What needs to be done | Scan the entries for "will". Every line that holds it is to be copied.
(Beginning of Record set)
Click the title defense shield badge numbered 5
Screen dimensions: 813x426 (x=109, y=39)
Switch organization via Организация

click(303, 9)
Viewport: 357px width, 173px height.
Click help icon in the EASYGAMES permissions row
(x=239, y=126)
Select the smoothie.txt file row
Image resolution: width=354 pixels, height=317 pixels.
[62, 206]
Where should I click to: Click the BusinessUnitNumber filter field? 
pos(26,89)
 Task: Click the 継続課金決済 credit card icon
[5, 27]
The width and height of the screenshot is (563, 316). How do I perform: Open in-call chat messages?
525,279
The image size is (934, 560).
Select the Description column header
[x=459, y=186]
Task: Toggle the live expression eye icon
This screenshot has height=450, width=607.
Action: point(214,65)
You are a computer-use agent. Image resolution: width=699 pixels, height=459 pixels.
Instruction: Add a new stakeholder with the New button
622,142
(End of Record set)
(Beginning of Record set)
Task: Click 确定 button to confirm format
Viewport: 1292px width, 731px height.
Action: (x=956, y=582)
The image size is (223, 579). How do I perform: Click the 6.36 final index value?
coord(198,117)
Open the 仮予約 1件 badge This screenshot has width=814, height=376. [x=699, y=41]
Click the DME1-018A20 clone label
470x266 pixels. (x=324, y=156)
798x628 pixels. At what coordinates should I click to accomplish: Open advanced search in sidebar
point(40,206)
(End of Record set)
(Beginning of Record set)
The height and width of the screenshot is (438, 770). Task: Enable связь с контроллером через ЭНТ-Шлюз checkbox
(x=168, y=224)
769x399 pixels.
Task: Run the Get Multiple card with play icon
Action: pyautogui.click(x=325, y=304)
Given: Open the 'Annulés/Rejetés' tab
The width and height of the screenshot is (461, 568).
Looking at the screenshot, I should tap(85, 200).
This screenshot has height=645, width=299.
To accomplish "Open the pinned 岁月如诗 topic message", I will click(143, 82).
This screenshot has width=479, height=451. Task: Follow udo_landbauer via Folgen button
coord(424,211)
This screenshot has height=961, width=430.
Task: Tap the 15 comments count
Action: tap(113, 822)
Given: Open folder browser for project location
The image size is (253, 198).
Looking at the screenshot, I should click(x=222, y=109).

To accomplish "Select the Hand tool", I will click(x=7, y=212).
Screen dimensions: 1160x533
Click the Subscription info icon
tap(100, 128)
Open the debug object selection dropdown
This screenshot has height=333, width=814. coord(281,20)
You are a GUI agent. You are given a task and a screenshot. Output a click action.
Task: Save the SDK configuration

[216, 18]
(End of Record set)
Solution to the problem |
To accomplish "Open the pinned 岁月如诗 topic message", I will click(143, 82).
To accomplish "Select the Hand tool", I will click(x=7, y=212).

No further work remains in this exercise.